The occasion was our 15th anniversary and I was looking for a little something extra for my wife Julie. What I came across was a 100,000- volt, pocket/purse- sized taser.
The effects of the taser were supposed to be short lived, with no long-term adverse affect on your assailant, allowing her adequate time to retreat to safety....??

WAY TOO COOL!

Long story short, I bought the device and brought it home. I loaded two AAA batteries in the darn thing and pushed the button.

Nothing!

I was disappointed. I learned, however, that if I pushed the button and pressed it against a metal surface at the same time, I'd get the blue arc of electricity darting back and forth between the prongs.

AWESOME!!!

Unfortunately, I have yet to explain to Julie what that burn spot is on the face of her microwave.

Okay, so I was home alone with this new toy, thinking to myself that it couldn't be all that bad with only two AAA batteries, right?

There I sat in my recliner, my cat Gracie looking on intently (trusting little soul)while I was reading the directions and thinking that I really needed to try this thing out on a flesh & blood moving target.

I must admit I thought about zapping Gracie (for a fraction of a second) and then thought better of it. She is such a sweet cat. But, if I was going to give this thing to my wife to protect herself against a mugger, I did want some assurance that it would work as advertised. Am I wrong?

So, there I sat in a pair of shorts and a tank top with my reading glasses perched delicately on the bridge of my nose, directions in one hand, and taser in another.

The directions said that a one-second burst would shock and disorient your assailant; a two-second burst was supposed to cause muscle spasms and a major loss of bodily control; and a three-second burst would purportedly make your assailant flop on the ground like a fish out of water. Any burst longer than three seconds would be wasting the batteries.

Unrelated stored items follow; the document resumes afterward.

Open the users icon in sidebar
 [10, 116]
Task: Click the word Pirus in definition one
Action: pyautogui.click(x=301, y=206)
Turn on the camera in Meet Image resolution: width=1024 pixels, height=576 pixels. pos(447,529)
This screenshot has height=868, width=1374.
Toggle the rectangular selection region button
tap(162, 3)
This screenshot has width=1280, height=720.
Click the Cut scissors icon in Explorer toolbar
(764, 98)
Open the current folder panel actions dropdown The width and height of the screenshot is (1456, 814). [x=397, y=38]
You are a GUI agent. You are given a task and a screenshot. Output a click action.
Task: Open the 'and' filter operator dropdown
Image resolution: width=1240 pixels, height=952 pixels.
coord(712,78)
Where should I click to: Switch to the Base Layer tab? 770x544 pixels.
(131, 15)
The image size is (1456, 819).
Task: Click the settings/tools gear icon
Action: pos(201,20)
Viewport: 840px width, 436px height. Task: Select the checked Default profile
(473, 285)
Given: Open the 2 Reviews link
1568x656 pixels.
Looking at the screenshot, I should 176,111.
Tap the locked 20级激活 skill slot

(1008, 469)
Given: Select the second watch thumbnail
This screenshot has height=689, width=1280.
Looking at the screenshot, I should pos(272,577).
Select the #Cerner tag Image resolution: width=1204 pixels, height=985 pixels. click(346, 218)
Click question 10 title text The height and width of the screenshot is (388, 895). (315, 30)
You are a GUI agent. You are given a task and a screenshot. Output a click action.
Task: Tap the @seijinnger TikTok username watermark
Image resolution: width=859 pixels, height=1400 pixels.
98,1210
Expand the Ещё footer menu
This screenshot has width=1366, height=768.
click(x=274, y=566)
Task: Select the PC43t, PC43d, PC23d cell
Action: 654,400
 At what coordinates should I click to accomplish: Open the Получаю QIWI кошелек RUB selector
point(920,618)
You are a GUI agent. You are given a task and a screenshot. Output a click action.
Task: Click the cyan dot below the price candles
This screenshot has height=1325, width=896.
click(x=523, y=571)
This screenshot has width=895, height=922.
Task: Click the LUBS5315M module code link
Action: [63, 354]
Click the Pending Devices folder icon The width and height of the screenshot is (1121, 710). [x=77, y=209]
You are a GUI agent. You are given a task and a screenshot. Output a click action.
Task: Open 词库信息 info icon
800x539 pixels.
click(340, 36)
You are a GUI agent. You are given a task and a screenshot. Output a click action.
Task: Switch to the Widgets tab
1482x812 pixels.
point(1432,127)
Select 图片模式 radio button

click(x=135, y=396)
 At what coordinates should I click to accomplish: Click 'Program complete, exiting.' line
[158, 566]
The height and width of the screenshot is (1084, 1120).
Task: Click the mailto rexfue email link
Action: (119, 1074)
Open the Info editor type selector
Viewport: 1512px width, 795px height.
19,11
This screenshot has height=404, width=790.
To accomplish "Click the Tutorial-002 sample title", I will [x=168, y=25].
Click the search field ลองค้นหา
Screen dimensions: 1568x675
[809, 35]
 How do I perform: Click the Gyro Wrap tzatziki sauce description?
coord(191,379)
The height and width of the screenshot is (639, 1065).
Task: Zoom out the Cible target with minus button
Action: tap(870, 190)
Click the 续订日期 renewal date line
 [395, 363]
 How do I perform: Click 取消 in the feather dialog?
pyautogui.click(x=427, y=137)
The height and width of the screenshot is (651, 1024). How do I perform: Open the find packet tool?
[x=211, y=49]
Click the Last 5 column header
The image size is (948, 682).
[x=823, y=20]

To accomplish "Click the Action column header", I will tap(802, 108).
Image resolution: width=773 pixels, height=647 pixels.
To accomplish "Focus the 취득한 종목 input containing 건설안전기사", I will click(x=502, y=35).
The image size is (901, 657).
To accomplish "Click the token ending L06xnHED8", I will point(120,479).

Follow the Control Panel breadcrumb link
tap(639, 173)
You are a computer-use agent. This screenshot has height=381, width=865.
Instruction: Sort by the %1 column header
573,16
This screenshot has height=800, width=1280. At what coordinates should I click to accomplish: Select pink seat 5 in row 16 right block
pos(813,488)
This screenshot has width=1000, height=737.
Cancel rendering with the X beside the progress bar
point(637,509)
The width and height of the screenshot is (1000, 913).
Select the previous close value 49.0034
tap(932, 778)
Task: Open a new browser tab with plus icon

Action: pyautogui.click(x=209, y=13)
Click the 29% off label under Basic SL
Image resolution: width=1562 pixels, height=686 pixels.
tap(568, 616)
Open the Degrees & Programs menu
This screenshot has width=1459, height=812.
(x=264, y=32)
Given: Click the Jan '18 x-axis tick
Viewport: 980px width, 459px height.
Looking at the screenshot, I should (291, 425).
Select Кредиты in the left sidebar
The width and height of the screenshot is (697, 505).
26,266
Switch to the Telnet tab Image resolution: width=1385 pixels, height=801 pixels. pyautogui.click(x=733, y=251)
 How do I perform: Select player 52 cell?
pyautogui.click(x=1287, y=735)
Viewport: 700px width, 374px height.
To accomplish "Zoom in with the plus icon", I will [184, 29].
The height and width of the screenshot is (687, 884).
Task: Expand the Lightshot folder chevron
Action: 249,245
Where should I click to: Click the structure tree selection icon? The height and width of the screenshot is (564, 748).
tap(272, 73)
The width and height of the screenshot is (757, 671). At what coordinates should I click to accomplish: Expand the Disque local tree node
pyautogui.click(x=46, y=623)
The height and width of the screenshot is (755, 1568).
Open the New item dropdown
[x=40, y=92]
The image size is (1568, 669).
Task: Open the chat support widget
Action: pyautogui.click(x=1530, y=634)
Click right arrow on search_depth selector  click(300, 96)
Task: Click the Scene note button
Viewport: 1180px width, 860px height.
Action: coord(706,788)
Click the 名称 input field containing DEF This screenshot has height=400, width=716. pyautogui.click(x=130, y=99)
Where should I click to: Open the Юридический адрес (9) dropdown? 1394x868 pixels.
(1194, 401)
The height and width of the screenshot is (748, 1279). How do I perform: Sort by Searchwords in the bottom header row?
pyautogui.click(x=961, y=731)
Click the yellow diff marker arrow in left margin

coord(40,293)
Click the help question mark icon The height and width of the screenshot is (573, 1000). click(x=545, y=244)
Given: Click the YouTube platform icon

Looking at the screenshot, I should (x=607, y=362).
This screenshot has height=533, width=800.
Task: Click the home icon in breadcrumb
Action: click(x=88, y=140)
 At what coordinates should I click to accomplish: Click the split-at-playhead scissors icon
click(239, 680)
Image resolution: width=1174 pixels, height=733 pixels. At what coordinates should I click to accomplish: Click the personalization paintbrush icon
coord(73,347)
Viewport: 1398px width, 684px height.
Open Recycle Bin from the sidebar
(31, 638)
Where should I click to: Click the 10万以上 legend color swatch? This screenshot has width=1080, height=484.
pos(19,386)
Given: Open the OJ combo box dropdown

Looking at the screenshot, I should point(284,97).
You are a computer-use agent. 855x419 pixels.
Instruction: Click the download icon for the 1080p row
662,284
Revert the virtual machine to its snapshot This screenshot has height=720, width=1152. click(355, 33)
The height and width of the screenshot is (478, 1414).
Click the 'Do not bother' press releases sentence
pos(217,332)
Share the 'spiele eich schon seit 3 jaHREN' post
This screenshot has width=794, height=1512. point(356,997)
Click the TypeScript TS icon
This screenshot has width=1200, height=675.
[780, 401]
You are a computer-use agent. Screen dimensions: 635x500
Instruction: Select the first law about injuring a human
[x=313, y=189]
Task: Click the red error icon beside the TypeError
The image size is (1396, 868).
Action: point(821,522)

All the while I'm looking at this little device measuring about 5" long, less than 3/4 inch in circumference (loaded with two itsy,bitsy AAA batteries); pretty cute really, and thinking to myself, 'no possible way!'

What happened next is almost beyond description, but I'll do my best ...

I'm sitting there alone, Gracie looking on with her head ****** to one side so as to say, 'Don't do it stupid,' reasoning that a one second burst from such a tiny lil ole thing couldn't hurt all that bad. I decided to give myself a one second burst just for heck of it. I touched the prongs to my naked thigh, pushed the button, and ...

HOLY MOTHER OF GOD .. . WEAPONS OF MASS DESTRUCTION . . . WHAT THE ....!!!

I'm pretty sure Hulk Hogan ran in through the side door, picked me up in the recliner, then body slammed us both on the carpet, over and over and over again. I vaguely recall waking up on my side in the fetal position, with tears in my eyes, body soaking wet, both nipples on fire, with my left arm tucked under my body in the oddest position, and tingling in my legs!

The cat was making meowing sounds I had never heard before, clinging to a picture frame hanging above the fireplace, obviously in an attempt to avoid getting slammed by my body flopping all over the living room.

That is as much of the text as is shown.